- [EXERCISE REQUIREMENTS] Take the lines below beginning at the line that has "The width and height of the screenshot is (832, 641)." and stopping after the line that has "Viewport: 650px width, 823px height.", and print them exactly as they are, with no other lines.

(Stored data)
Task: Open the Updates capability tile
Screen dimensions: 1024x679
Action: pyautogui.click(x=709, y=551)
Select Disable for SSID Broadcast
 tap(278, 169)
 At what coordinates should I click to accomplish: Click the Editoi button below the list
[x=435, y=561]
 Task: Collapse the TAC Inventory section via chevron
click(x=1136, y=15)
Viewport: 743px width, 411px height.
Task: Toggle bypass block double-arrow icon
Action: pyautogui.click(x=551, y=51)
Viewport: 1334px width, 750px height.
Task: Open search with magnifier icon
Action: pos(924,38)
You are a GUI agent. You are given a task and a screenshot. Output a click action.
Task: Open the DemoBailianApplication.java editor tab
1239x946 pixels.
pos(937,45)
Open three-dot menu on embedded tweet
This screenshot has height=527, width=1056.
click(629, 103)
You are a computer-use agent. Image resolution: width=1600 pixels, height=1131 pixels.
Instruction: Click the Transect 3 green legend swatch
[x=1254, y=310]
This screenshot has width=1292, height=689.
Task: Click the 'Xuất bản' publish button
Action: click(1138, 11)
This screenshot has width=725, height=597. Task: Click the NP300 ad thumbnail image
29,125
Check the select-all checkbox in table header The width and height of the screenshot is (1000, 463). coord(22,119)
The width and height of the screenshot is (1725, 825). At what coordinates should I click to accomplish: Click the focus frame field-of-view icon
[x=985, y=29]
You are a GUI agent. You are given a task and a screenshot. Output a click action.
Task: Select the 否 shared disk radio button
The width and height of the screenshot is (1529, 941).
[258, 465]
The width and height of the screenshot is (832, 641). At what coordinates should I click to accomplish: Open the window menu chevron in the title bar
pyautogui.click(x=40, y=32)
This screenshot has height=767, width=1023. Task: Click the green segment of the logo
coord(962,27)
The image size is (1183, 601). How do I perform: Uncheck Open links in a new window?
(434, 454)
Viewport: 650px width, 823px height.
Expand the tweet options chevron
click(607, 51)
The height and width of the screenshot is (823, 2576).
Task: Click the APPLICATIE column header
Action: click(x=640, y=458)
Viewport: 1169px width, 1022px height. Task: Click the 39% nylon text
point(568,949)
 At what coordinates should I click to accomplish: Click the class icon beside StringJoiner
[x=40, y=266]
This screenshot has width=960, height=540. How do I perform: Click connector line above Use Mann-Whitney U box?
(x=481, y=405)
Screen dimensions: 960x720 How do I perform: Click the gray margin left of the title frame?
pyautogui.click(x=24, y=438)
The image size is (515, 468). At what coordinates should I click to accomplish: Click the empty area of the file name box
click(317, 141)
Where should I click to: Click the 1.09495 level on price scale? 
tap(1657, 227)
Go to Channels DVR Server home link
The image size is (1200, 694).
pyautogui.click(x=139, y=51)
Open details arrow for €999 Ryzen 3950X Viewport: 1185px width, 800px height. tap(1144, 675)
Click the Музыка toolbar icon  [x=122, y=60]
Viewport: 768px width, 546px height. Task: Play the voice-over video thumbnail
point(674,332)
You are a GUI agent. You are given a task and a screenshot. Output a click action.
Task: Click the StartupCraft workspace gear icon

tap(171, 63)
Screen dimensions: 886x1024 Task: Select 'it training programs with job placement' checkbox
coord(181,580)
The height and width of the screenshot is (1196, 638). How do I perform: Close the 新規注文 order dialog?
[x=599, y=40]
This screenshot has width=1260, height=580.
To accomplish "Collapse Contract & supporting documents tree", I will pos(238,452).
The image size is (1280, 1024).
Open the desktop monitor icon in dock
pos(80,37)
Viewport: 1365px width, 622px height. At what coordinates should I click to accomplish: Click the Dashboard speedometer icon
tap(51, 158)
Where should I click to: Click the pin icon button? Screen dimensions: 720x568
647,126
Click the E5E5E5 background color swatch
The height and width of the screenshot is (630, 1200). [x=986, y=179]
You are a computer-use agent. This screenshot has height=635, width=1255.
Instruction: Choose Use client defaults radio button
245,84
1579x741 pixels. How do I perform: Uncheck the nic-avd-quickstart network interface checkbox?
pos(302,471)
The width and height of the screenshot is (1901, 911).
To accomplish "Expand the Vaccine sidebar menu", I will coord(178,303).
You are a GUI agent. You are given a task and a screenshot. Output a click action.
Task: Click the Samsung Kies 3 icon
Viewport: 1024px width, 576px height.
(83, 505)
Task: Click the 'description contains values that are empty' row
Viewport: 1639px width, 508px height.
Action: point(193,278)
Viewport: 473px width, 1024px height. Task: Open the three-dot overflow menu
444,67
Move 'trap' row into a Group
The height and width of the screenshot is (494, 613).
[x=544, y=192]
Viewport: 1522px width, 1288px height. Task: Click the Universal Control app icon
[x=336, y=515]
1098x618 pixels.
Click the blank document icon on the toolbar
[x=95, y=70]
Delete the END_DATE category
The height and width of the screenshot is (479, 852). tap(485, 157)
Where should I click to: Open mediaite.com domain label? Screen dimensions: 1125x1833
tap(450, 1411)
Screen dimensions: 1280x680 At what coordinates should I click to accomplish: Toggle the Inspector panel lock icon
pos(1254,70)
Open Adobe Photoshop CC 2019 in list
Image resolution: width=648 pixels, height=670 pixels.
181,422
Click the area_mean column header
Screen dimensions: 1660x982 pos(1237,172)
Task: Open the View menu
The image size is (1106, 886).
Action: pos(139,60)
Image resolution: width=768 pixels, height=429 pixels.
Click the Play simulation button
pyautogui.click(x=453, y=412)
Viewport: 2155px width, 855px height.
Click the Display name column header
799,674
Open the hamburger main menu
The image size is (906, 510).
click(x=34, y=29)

- [RESPONSE AREA]
The width and height of the screenshot is (832, 641). At what coordinates should I click to accomplish: Open the window menu chevron in the title bar
pyautogui.click(x=40, y=32)
This screenshot has height=767, width=1023. Task: Click the green segment of the logo
coord(962,27)
The image size is (1183, 601). How do I perform: Uncheck Open links in a new window?
(434, 454)
Viewport: 650px width, 823px height.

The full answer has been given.